Quick context: where Byron Buxton sits in Twins history
Beyond the immediate roster churn, Byron Buxton’s standing inside franchise history is being framed with hard measurements. FanGraphs ranks Buxton as the ninth-best hitter in Twins history at 26. 9 fWAR, and he produced 5. 0 fWAR last season.
Baseball Reference presents a similar picture: Buxton enters this season with 29. 8 rWAR, coming off 4. 9 rWAR in what was described as arguably the best season of his career. A defining note is volume versus value: Buxton has played 898 career games for Minnesota, while every hitter ahead of him in those rankings logged at least 1, 000 games with the Twins.

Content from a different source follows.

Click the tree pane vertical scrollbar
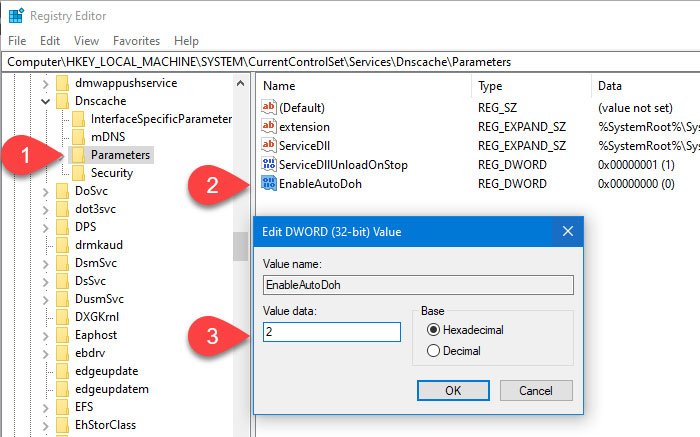This screenshot has width=700, height=437. click(x=240, y=244)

What’s next as Opening Day approaches
From here, the immediate next developments to watch are the Opening Day roster calls—particularly the rotation decisions and how the Twins resolve the corner-outfield logjam under payroll pressure. The longer-running storyline will be whether the new baseball-operations structure under Jeremy Zoll shows meaningful differences in decision-making as the season starts to lock into place. And hovering over all of it, byron buxton remains central: away from camp now with Team USA, but still the reference point for where this organization is, and where it believes it can go next.